[Data records — start]

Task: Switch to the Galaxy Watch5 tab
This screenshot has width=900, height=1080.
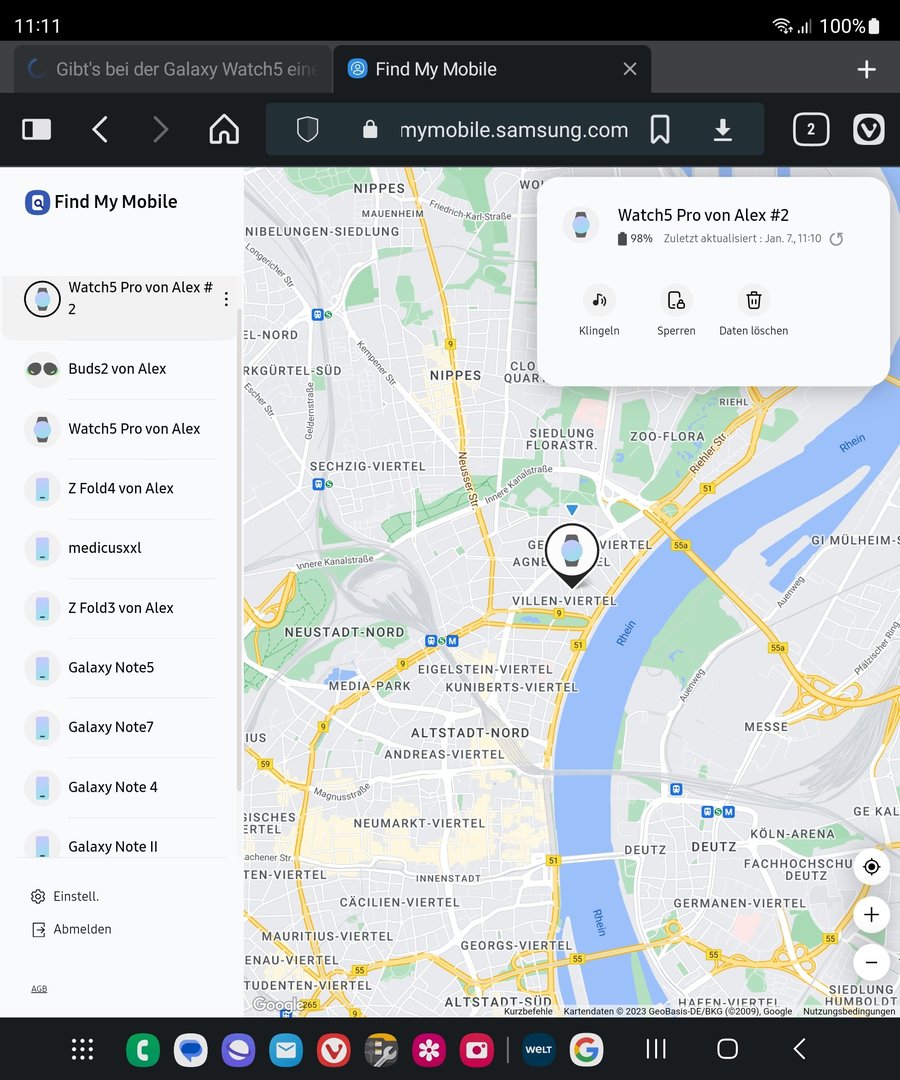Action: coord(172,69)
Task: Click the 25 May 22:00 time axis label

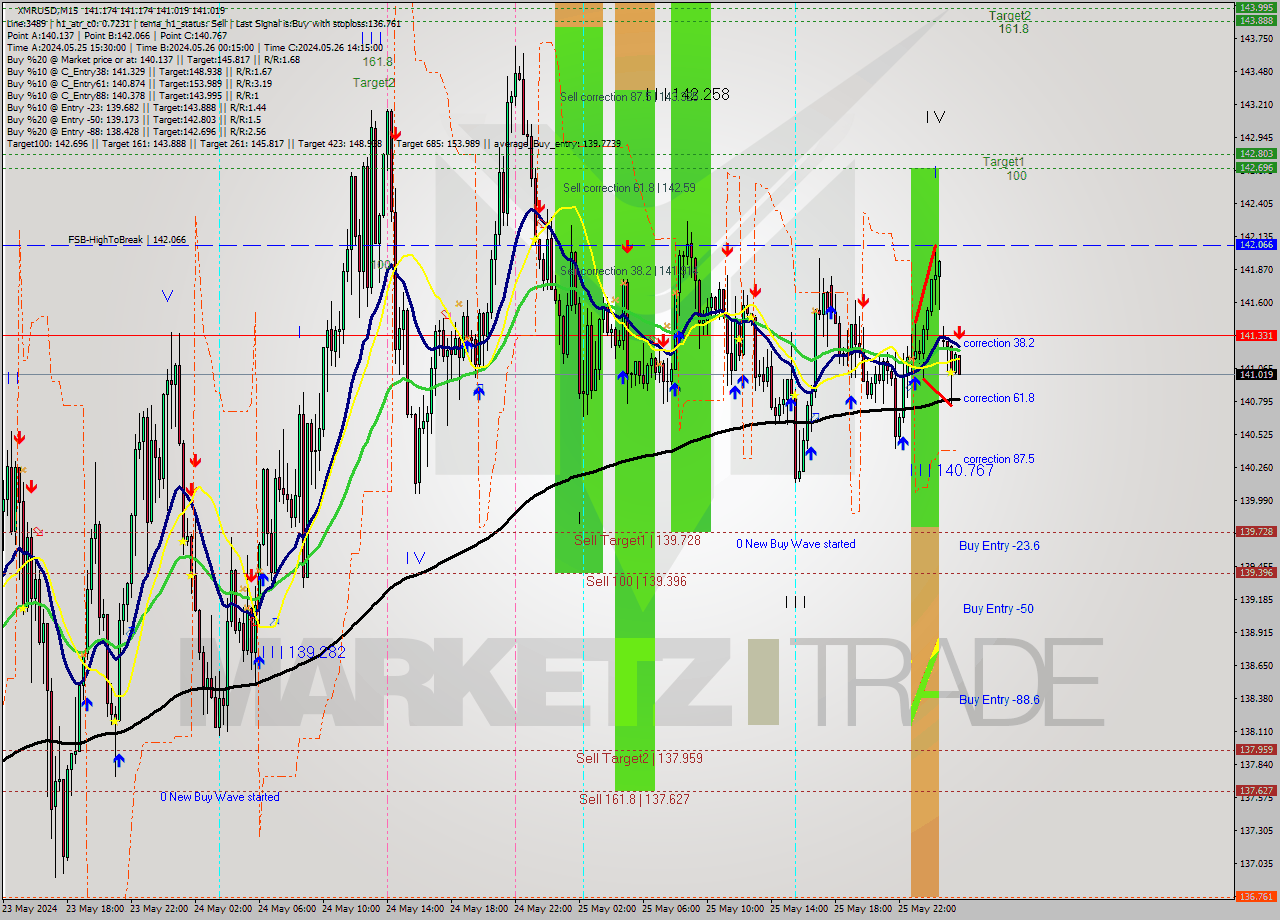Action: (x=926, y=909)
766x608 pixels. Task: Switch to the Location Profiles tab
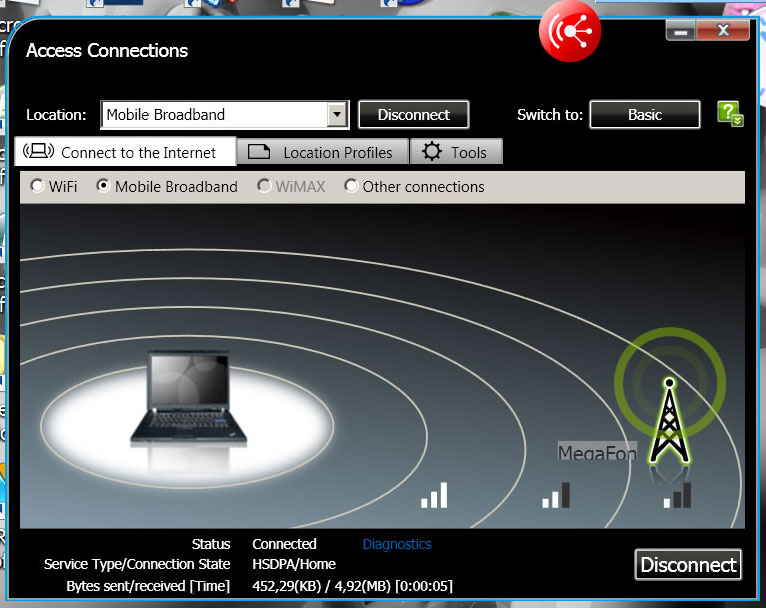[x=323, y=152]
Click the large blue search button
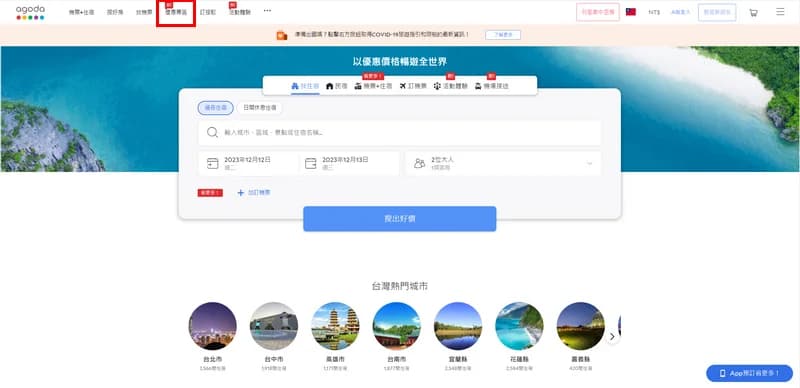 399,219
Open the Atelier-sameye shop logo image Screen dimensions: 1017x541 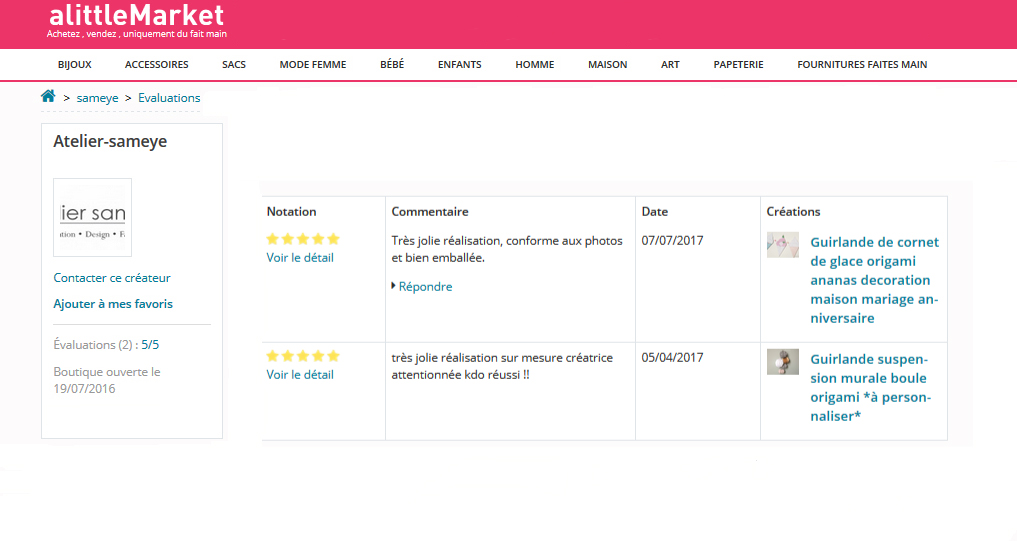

[Data records — finish]

| Task directions |
The answer is the entries above, given again exactly, with no pictures among them.

| Solution for this task |
Task: Switch to the Galaxy Watch5 tab
This screenshot has width=900, height=1080.
Action: coord(172,69)
Task: Click the 25 May 22:00 time axis label

Action: (x=926, y=909)
766x608 pixels. Task: Switch to the Location Profiles tab
[x=323, y=152]
Click the large blue search button
 399,219
Open the Atelier-sameye shop logo image Screen dimensions: 1017x541 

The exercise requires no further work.